Proposed implementation

Our vision

In the beginning of the project, the aim was defined to develop a resistant and long-lasting solution to clear drug residues out of our wastewater. Since wastewater treatment is centralized in Germany and most parts of Europe and the USA, our main end-users were meant to be wastewater treatment plants. During the project, mainly due to our modelling findings, high flow rates proved to be problematic for enzyme-based degradation. Therefore, we added hospitals, nursing homes, swimming pools and all those with potentially high drug loads in their wastewater as potential end-users.

Implementation: The Lac Man filter unit

As the final product, which could be used in the real world, we imagined as filter blocks or filter units. These consist of a water permeable box containing foam particles with immobilized laccases. These filter units could be installed side by side as often as desired to increase the flow rates. By connecting several filter units in series, the degree of degradation of the drug residues could be influenced. This principle allows a high degree of flexibility, for a perfect adaptation to the conditions on site and makes a scale-up easy.

Challenges and Safety in the implementation

Safety aspects

From the very beginning the most important point in our project was environmental protection. For this reason, we already considered environmental protection and the regulations in Germany in the planning and selection of our project idea. By using immobilized enzymes, we are not dependent on living, expressing organisms on site, thus avoiding the regulations for genetically modified organisms (GMO). Since in Germany and large parts of the EU the release of GMOs into the environment must be strictly avoided, and this is almost impossible in sewage treatment plants, this was one of the basic requirements of our project. Our MCF is also characterized by the fact that it is extremely biostable and resistant to environmental influences and has no negative effects on humans or the environment. The degradation products of our laccases were also analyzed for toxicity in advance to ensure that they pose a lower risk than the substrates. These two aspects make our approach applicable almost everywhere where drug residues get into water.

Challenges

The biggest challenge is the real concentration of drug residues.
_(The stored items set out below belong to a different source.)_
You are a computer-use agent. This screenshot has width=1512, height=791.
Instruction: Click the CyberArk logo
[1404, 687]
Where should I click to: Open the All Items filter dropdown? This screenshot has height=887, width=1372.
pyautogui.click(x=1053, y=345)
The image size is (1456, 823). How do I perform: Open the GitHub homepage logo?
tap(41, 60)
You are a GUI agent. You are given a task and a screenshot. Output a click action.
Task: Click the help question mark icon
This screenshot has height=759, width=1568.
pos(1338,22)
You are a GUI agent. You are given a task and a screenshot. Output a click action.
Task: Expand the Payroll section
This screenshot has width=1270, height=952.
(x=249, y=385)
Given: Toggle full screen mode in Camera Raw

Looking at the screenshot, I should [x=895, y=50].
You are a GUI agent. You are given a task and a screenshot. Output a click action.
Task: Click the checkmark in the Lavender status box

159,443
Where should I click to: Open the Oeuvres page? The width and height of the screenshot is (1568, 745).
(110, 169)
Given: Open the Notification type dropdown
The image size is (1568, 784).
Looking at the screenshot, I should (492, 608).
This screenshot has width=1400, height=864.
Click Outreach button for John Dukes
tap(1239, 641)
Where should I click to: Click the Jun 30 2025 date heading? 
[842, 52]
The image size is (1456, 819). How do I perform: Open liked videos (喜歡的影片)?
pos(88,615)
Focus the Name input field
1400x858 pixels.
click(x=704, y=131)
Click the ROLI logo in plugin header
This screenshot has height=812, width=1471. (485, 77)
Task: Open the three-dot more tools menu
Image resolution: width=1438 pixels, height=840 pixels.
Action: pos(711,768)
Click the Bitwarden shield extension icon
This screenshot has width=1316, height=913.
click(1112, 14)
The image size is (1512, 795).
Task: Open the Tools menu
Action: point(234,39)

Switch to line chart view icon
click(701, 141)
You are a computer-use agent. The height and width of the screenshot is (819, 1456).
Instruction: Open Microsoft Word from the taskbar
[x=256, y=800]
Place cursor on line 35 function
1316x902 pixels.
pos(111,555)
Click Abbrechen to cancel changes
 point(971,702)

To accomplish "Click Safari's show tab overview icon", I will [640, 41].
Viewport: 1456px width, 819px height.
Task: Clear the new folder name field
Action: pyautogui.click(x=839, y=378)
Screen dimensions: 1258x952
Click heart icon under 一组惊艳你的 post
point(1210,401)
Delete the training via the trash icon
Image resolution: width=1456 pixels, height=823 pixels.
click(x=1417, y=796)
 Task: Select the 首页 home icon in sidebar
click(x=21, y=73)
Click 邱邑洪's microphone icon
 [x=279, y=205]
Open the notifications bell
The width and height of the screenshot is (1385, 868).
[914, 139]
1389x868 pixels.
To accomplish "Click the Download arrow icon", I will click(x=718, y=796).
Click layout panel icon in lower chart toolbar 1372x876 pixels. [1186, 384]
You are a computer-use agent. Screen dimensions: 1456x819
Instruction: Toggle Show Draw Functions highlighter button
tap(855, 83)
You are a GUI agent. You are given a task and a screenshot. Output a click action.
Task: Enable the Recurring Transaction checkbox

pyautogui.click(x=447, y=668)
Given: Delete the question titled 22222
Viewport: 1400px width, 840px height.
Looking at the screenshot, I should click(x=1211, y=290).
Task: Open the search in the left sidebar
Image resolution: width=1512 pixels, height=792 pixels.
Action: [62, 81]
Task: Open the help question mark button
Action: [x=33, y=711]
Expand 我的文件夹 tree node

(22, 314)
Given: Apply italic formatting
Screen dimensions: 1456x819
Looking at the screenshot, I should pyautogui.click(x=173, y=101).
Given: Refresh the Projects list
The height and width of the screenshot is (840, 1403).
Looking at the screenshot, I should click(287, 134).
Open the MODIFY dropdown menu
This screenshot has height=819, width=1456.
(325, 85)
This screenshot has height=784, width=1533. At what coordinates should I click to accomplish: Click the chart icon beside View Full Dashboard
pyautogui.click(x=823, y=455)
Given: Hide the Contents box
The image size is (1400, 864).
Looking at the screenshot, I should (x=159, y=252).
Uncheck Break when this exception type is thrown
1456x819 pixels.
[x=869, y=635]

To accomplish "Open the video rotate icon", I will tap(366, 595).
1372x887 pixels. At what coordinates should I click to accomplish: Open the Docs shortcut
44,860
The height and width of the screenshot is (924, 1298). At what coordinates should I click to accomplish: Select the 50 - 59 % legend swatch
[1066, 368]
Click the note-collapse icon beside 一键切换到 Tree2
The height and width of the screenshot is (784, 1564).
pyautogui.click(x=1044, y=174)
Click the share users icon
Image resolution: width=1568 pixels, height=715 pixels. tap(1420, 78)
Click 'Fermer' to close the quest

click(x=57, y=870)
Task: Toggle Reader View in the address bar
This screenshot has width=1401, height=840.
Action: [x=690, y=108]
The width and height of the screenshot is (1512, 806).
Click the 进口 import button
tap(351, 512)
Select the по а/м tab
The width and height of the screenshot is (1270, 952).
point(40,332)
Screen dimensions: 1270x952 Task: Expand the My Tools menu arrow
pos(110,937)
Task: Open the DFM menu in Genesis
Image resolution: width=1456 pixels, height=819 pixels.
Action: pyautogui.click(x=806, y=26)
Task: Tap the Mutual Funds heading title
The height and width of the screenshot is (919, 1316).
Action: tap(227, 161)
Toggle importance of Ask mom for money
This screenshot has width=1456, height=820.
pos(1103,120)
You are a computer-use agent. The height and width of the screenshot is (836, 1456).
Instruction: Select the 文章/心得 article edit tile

Therefore, it would be best to use laccases at the earliest possible stage of wastewater treatment. However, it has not been possible for us to test to what extent suspensions of the wastewater limit the efficiency of our foam and clog it. Different analysis of the behaviour of our foam under real life conditions (wastewater treatment plant Plieningen) using our model revealed that the effective flux through the MCF has a high effect on the efficiency. Dividing the flux by two has the same effect as doubling the amount of foam. To get an optimal efficiency in a wastewater treatment plant, we suggest a use in the final clarifier. Here the conditions correspond most closely to the ideal conditions. However, one difficulty would be the return of sediments into the activated sludge tank, which would also transport sedimented foam from the secondary clarifier.

Also, it will be difficult to synthesize and activate such a large amount of silica foam.

In addition to the difficulties of production, an economic incentive must also be created to ensure that such an application is actually used. If the use of drug-residue-clearing applications remains voluntary, no country or organization will bear the cost and effort of production and maintenance. In this respect, our project and its implementation in reality is dependent on mandatory maximum residue limits in the EU and other industrialized countries, such as the USA.

How we imagine others to benefit from our project

With our project we hope to draw the attention of future iGEM teams to the topic of water cleanliness and to lay the foundation for further optimization with the approach of immobilized laccases. With the development of the polylysine tag to improve immobilization and subsequent enzyme activity, we hope to enable further applications for stable enzyme immobilization and make it available to other teams.